## START Dataset
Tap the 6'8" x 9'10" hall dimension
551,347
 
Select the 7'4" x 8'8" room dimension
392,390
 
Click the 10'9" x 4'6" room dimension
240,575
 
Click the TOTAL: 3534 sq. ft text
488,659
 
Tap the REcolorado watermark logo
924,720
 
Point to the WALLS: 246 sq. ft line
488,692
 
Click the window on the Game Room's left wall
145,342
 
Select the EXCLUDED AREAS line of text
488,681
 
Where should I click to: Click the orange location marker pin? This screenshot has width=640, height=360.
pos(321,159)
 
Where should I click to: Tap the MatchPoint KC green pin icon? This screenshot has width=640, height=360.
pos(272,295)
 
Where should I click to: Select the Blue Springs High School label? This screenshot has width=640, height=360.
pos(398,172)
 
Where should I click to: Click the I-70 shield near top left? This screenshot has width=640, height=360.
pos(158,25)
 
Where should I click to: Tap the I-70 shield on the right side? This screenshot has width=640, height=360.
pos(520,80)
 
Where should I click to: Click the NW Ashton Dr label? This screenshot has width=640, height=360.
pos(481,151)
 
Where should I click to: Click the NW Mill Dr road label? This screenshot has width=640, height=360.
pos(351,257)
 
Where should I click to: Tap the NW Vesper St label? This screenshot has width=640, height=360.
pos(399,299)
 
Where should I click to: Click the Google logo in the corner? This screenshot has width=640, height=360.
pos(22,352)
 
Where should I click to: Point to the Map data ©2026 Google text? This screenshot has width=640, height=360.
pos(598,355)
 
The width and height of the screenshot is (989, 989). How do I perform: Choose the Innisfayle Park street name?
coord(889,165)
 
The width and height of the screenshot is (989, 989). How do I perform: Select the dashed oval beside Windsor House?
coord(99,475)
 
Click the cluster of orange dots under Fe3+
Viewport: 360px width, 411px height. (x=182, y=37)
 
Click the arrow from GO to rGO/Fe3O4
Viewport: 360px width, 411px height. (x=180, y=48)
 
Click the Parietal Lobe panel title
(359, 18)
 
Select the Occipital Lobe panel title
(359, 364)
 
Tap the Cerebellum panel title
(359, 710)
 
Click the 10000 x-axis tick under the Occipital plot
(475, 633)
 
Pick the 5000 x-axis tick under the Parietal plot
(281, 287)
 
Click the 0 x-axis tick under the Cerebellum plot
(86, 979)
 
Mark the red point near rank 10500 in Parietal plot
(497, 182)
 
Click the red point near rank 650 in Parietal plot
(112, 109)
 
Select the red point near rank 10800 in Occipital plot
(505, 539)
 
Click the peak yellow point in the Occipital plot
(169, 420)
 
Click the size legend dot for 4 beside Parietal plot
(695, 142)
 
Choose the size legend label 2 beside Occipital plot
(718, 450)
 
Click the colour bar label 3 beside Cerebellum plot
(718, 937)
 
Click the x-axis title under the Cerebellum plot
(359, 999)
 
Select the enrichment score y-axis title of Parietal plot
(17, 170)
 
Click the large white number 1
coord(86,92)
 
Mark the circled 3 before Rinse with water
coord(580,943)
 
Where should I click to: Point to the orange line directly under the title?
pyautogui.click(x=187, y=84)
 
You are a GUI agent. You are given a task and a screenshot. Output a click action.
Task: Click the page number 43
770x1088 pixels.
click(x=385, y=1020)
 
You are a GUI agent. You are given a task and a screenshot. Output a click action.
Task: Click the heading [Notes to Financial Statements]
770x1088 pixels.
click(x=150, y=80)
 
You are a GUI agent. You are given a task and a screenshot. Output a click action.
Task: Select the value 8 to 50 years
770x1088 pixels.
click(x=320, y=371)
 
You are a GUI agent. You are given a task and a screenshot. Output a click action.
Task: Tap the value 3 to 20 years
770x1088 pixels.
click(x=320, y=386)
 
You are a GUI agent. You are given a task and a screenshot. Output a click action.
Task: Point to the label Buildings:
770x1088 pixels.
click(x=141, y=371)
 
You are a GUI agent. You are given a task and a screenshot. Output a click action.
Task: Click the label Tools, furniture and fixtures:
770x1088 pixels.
## END Dataset
◆ Challenge: Copy the items word for word from the very beginning through the line containing "pos(321,159)", and include that line.

◆ Answer to this exercise:
Tap the 6'8" x 9'10" hall dimension
551,347
 
Select the 7'4" x 8'8" room dimension
392,390
 
Click the 10'9" x 4'6" room dimension
240,575
 
Click the TOTAL: 3534 sq. ft text
488,659
 
Tap the REcolorado watermark logo
924,720
 
Point to the WALLS: 246 sq. ft line
488,692
 
Click the window on the Game Room's left wall
145,342
 
Select the EXCLUDED AREAS line of text
488,681
 
Where should I click to: Click the orange location marker pin? This screenshot has width=640, height=360.
pos(321,159)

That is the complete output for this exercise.